Instructions to follow:
Set down the data again exactly. Pictures are not part of the copy.

Extracted records:
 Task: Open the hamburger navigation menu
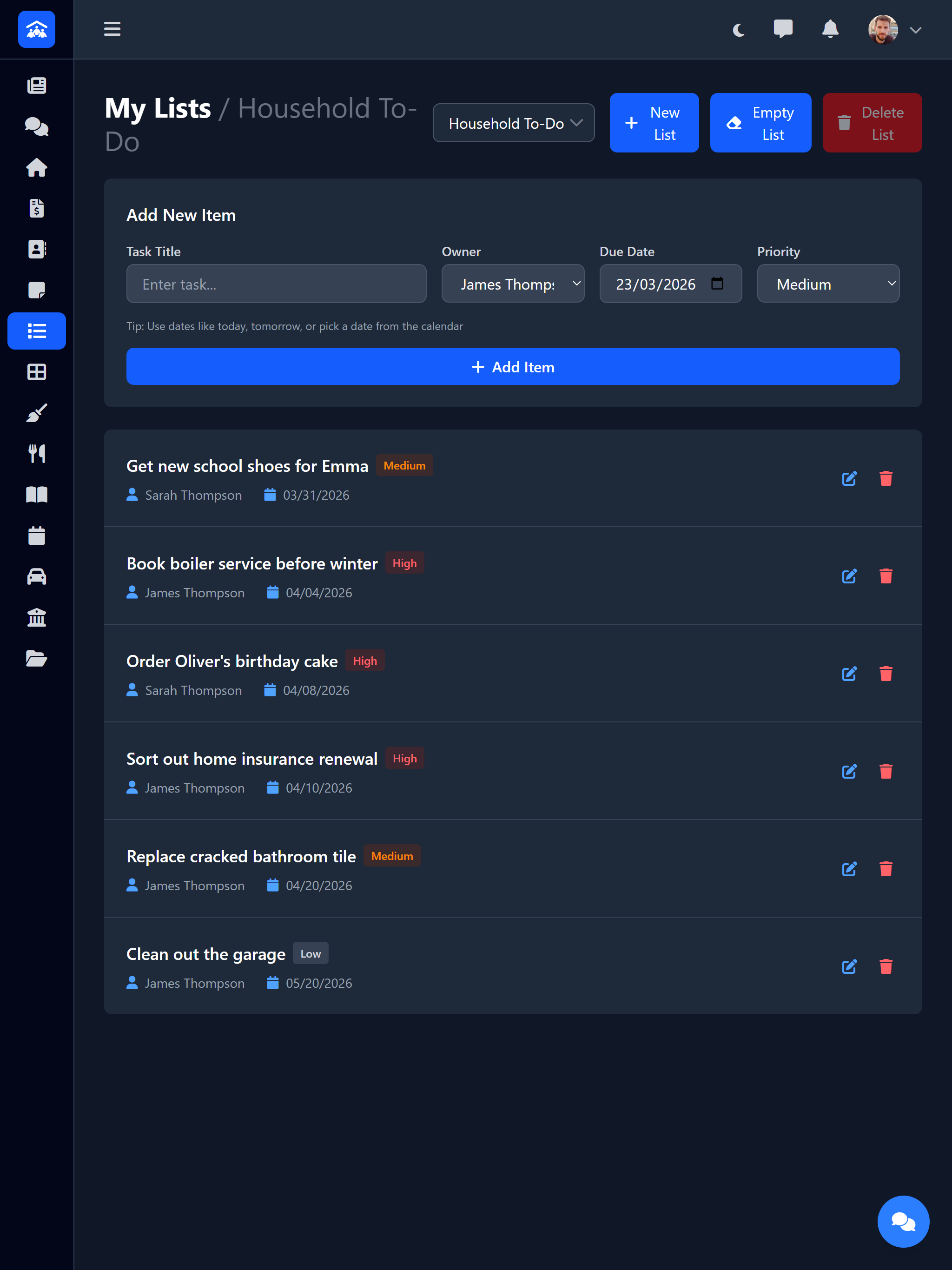[112, 29]
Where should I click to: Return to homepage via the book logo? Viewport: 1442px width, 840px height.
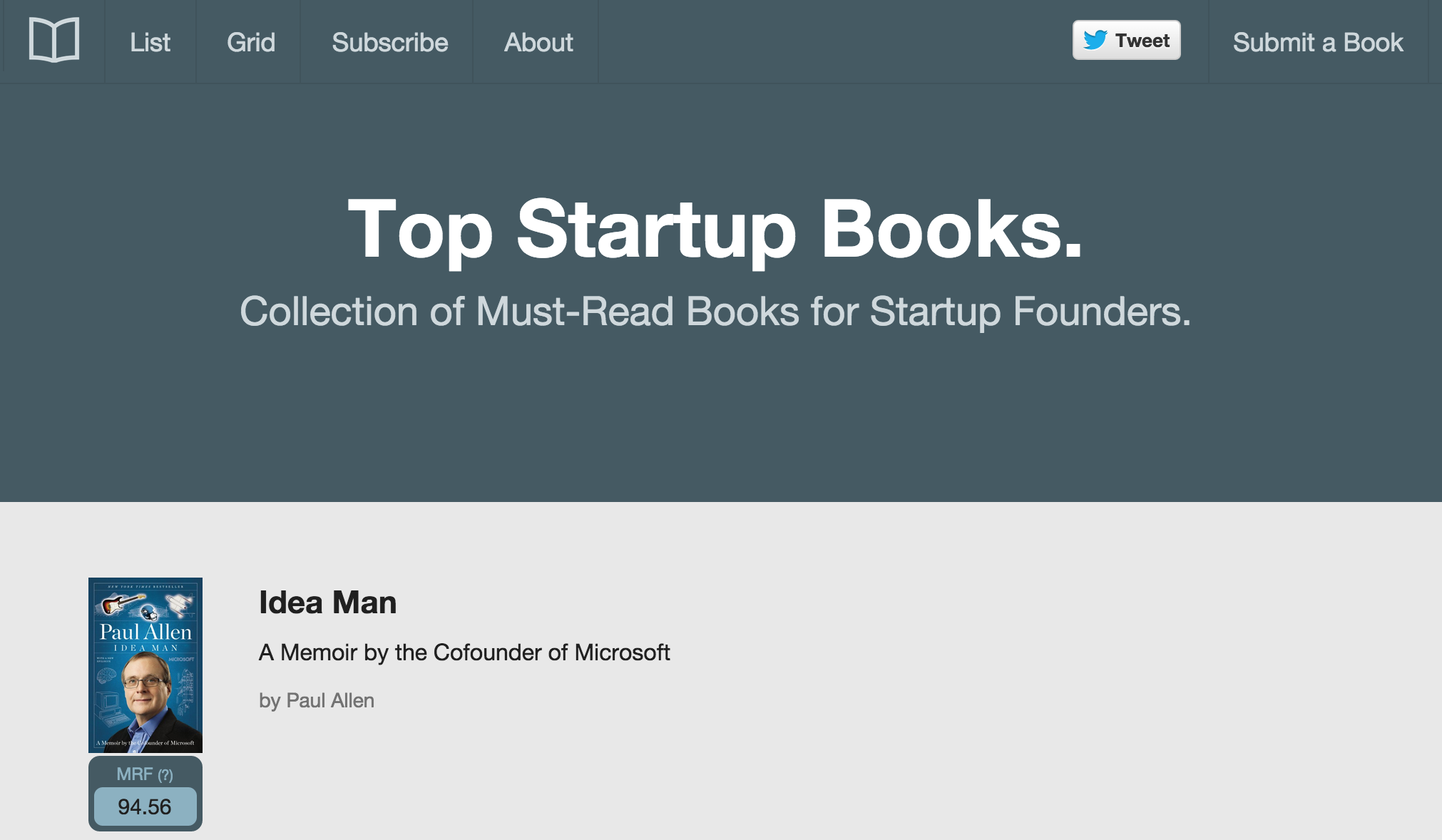(x=53, y=40)
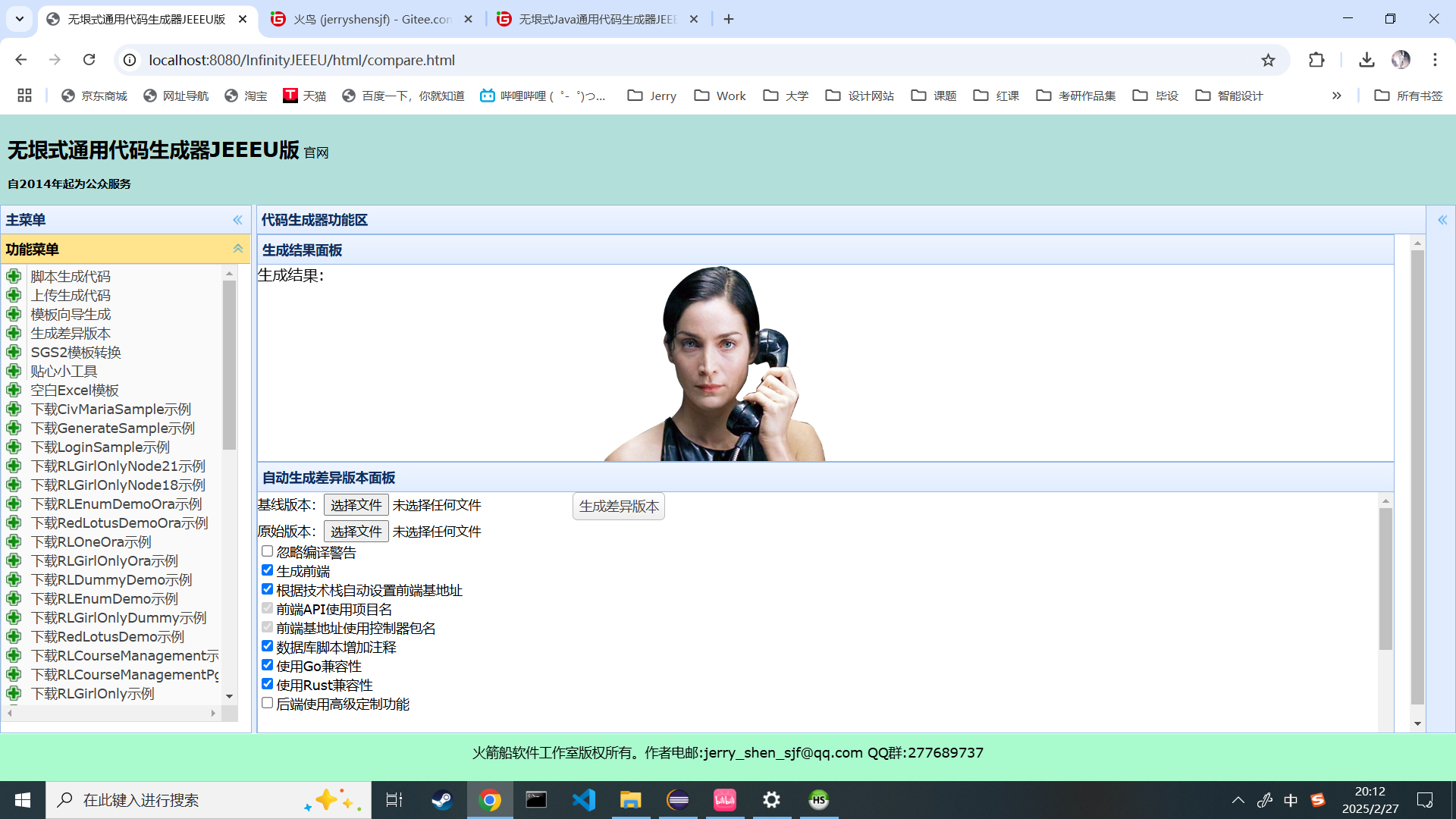Disable the 使用Go兼容性 checkbox
1456x819 pixels.
tap(266, 664)
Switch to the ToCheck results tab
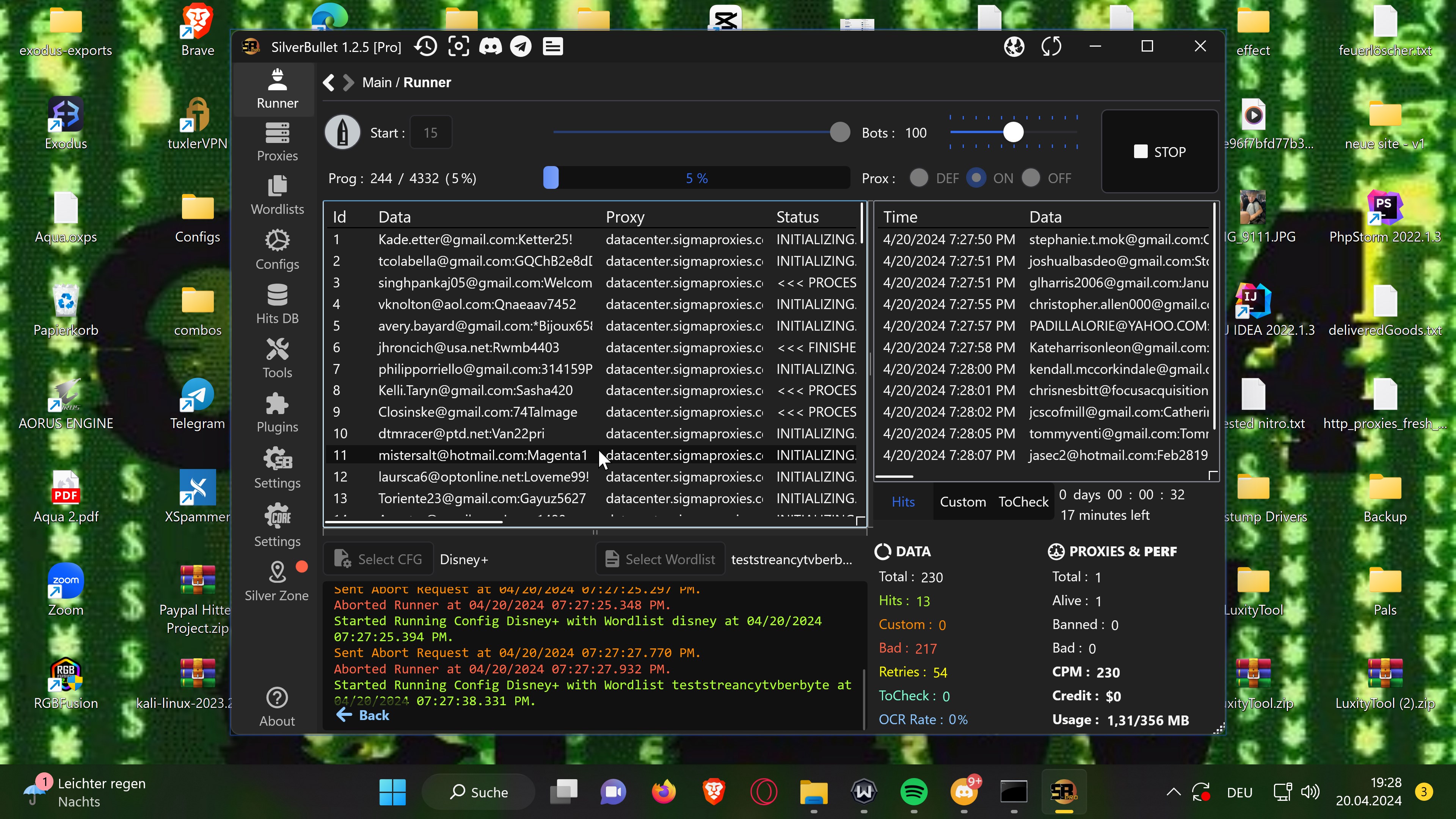Screen dimensions: 1456x819 click(1023, 502)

Completed exercise:
 Task: Open the hamburger navigation menu
[112, 29]
Where should I click to: Return to homepage via the book logo? Viewport: 1442px width, 840px height.
(x=53, y=40)
Disable the 使用Go兼容性 checkbox
1456x819 pixels.
tap(266, 664)
Switch to the ToCheck results tab
Screen dimensions: 1456x819 click(1023, 502)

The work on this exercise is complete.